Implications for Corporations and Their Employees
In light of the Department’s heightened standard for receiving cooperation credit, companies may need to conduct more comprehensive internal investigations that, while still tailored to the scope of the alleged wrongdoing, are broad enough to identify all potentially culpable officers and employees and meet the Department’s threshold requirement that “all” facts relevant to individual liability be investigated and disclosed to the government. Moreover, existing compliance programs may have to be enhanced to identify potential wrongdoing earlier, to facilitate the effectiveness of a subsequent internal investigation, and to focus more on identifying culpable individuals.
Although many companies have been identifying responsible individuals long before the issuance of the new policy guidance, usually in an effort to receive additional cooperation credit, they may have sometimes downplayed certain individuals’ knowledge or involvement in the alleged wrongdoing. However, as such disclosure would no longer be enough to qualify a corporation for cooperation credit, companies may now be less likely to cooperate with the government or self-disclose. As a result, final resolutions of government investigations may become more difficult.
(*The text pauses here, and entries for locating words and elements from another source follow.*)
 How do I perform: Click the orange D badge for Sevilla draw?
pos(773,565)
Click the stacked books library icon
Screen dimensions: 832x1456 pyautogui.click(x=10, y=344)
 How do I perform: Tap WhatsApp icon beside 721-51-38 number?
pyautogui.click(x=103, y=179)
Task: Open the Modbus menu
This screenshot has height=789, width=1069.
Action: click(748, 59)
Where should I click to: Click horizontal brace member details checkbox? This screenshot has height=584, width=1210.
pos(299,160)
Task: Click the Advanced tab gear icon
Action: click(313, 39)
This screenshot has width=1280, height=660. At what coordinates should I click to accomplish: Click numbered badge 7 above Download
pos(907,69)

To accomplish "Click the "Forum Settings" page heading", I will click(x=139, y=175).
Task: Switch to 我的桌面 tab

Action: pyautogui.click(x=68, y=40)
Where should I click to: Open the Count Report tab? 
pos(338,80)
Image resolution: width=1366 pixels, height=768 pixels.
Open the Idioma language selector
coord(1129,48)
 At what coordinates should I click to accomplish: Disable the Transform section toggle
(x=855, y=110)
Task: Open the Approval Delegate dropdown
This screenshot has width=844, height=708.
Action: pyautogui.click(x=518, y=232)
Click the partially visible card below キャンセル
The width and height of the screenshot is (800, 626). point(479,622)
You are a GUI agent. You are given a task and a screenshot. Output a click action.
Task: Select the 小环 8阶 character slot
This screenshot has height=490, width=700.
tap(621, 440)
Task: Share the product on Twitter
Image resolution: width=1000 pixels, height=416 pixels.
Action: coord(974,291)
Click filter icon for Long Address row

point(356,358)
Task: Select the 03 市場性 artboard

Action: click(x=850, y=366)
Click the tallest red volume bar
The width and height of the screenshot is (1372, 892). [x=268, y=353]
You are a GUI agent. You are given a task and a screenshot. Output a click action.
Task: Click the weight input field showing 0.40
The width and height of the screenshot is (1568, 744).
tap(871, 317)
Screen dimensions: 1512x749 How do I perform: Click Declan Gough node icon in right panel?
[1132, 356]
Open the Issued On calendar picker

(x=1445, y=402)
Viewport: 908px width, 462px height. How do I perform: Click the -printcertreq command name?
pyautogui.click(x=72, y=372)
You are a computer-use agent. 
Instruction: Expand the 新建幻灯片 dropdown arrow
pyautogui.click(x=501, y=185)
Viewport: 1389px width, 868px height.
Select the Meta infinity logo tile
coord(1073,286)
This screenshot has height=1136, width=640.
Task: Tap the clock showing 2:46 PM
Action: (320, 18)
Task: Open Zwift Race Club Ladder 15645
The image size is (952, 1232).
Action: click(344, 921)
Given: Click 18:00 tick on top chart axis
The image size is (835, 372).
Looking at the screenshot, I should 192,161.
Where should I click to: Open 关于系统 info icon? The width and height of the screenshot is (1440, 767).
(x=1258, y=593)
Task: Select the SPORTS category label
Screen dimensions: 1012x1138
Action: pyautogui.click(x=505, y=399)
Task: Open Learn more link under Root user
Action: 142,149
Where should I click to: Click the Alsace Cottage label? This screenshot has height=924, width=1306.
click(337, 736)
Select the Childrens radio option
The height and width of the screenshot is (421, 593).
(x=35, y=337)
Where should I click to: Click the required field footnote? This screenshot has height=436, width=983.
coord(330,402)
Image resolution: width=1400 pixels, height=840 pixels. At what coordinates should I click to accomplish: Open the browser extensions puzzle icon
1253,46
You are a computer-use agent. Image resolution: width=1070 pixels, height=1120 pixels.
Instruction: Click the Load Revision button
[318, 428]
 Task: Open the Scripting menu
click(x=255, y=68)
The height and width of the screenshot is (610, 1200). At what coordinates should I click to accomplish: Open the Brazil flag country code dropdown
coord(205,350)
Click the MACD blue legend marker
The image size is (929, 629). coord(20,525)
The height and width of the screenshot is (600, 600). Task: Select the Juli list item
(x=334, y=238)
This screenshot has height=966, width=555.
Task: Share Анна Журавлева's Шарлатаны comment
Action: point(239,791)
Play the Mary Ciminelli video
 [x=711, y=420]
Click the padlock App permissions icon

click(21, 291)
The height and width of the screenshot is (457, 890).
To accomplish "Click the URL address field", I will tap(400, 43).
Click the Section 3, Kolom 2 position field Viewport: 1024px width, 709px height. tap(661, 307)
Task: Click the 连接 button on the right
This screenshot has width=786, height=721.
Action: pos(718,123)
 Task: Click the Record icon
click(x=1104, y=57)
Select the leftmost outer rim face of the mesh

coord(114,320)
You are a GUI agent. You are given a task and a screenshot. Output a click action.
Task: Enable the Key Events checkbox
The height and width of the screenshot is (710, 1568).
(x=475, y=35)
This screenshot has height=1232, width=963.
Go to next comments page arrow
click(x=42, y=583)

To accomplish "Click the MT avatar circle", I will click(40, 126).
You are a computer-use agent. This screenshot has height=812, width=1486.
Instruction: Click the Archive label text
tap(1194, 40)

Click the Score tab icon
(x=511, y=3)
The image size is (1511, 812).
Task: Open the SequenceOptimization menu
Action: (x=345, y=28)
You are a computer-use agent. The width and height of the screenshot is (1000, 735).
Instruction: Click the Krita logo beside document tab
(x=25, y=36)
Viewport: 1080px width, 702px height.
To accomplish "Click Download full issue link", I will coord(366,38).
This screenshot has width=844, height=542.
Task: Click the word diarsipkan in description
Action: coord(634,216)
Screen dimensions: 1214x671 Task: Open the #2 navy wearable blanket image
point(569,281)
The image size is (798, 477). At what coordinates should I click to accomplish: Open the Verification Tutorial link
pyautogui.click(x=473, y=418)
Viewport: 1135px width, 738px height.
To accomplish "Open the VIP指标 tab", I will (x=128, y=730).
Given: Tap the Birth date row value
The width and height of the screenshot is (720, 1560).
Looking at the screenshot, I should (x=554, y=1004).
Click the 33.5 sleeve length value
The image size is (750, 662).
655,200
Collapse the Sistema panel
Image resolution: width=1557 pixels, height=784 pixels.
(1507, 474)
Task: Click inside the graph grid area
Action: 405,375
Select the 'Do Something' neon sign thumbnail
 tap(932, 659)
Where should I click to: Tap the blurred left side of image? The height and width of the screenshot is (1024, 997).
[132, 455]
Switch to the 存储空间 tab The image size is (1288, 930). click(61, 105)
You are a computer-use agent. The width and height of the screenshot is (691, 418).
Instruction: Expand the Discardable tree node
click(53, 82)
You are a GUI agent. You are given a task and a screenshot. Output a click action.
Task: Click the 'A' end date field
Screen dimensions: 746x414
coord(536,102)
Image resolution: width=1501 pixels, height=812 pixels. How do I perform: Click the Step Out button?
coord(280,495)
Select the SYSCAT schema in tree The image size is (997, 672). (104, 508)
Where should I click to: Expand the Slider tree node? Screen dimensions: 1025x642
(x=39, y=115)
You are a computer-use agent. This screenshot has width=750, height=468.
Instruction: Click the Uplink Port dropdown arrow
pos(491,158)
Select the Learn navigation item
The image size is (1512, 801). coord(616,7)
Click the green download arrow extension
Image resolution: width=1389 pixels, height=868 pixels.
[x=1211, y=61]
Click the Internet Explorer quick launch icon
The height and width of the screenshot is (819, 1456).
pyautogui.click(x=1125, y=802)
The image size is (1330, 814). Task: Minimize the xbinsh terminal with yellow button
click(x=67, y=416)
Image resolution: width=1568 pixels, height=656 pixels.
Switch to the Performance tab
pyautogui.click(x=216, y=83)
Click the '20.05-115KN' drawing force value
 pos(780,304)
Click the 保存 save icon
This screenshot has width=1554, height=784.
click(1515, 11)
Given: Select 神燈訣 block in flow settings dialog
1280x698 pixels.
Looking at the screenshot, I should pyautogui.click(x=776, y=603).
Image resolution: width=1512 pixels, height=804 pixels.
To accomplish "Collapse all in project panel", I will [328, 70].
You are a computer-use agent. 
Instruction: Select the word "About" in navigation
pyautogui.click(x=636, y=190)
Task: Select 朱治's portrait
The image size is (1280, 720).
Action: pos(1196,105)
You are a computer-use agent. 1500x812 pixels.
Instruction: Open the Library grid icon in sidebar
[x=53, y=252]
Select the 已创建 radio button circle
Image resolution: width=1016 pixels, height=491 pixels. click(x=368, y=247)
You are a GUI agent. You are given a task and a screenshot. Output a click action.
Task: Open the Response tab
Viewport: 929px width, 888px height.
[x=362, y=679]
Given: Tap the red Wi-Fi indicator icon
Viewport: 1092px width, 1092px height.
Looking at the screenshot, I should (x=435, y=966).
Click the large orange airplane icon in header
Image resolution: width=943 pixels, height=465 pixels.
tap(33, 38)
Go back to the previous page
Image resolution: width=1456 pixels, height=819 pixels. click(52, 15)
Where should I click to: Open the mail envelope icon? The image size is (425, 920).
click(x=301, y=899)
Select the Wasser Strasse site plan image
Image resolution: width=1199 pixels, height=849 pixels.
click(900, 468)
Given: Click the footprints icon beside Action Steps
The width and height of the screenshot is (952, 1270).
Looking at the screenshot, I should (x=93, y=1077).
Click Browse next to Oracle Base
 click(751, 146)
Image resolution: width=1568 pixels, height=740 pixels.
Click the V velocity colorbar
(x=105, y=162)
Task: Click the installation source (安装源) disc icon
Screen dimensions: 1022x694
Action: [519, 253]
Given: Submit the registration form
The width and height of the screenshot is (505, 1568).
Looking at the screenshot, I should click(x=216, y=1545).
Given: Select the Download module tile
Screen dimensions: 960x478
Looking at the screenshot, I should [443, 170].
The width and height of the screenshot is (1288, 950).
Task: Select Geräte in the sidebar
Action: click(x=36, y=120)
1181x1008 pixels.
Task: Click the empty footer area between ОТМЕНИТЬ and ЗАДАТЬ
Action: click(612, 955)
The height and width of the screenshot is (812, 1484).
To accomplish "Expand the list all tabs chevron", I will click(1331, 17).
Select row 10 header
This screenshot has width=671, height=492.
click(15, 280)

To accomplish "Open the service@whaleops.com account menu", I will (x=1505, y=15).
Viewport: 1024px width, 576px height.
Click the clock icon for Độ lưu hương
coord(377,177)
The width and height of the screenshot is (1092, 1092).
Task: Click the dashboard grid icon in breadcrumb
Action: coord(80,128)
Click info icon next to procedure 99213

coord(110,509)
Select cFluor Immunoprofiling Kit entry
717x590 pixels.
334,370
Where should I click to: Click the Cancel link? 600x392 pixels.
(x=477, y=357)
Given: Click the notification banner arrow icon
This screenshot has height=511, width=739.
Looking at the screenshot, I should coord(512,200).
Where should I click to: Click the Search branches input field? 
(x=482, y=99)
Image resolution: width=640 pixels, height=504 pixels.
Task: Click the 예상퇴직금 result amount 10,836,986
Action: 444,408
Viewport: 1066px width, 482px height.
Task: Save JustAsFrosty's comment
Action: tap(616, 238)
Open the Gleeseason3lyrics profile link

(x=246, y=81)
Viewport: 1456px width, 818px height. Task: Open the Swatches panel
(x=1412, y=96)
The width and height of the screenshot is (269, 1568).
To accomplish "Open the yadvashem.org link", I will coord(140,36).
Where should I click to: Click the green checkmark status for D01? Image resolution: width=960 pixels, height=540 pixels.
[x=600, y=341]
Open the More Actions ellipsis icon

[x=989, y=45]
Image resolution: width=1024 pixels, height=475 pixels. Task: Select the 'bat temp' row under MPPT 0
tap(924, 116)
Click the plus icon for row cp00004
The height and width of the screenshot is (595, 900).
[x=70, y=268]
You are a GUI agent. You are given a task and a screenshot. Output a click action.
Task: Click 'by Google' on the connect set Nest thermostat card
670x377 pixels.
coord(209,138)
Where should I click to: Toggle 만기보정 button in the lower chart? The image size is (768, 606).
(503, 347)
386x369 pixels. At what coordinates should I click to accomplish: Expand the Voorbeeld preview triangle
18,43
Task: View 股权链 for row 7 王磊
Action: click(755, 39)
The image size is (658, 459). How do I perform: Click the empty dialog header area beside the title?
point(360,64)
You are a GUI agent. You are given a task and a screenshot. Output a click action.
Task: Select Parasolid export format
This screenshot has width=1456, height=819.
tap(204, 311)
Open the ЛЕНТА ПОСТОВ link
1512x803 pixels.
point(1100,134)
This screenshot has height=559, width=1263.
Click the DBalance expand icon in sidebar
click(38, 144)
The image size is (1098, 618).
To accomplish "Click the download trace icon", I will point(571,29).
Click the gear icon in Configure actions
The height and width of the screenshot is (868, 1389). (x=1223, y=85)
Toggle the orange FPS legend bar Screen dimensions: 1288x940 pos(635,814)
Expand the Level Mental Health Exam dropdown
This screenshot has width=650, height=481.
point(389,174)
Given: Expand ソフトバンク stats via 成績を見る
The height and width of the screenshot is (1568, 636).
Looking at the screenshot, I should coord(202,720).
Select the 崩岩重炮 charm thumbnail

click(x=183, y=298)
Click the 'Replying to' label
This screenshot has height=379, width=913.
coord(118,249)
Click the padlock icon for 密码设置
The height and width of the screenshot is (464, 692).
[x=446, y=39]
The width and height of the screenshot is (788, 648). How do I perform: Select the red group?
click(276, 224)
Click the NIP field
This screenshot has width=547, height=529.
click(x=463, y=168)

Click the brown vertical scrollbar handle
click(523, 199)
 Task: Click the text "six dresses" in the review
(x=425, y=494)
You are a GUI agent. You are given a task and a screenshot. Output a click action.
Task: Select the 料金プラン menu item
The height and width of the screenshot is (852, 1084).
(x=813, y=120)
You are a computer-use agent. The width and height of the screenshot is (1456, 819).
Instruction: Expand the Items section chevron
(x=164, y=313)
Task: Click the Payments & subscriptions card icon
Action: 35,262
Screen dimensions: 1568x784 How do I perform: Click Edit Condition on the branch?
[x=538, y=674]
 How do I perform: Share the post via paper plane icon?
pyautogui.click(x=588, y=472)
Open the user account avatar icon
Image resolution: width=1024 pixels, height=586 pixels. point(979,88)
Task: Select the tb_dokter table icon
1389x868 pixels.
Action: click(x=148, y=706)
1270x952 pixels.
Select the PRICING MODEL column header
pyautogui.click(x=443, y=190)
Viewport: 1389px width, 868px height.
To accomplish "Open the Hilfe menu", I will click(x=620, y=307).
Because these policy changes can potentially pit companies against their officers and employees, companies may face a number of difficult decisions. They should now consider carefully whether individuals need to be represented by their own counsel earlier than they would have been prior to the issuance of the new policy guidance. Further, while many executives already do so, more officers and employees may request individual counsel in internal investigations. This may, in turn, increase the cost of investigations that companies may have to bear because of indemnification obligations provided by statute, corporate charter, bylaws or agreement. Thus, companies may want to consider increasing the scope and amount of directors and officers (D&O) insurance policies, which often do not cover the costs of internal investigations.
Next, because the policy change applies equally to civil actions, and emphasizes the need for cooperation among the government’s criminal and civil prosecutors, companies involved in securities, tax or other civil cases may now expect to encounter some resistance from executives and other employees who, until last week, may not have hesitated to cooperate with civil investigations by their employers or the government.
Finally, faced with pressure to identify responsible officers and employees and provide the government with all relevant facts related to their misconduct, companies may confront more complex decisions about whether the information requested may implicate the attorney-client privilege and attorney work product protection, and have resulting collateral consequences for individuals. Therefore, in an effort to render information developed in the investigative process usable by the government, Upjohn warnings will acquire even more significance in the internal investigation going forward.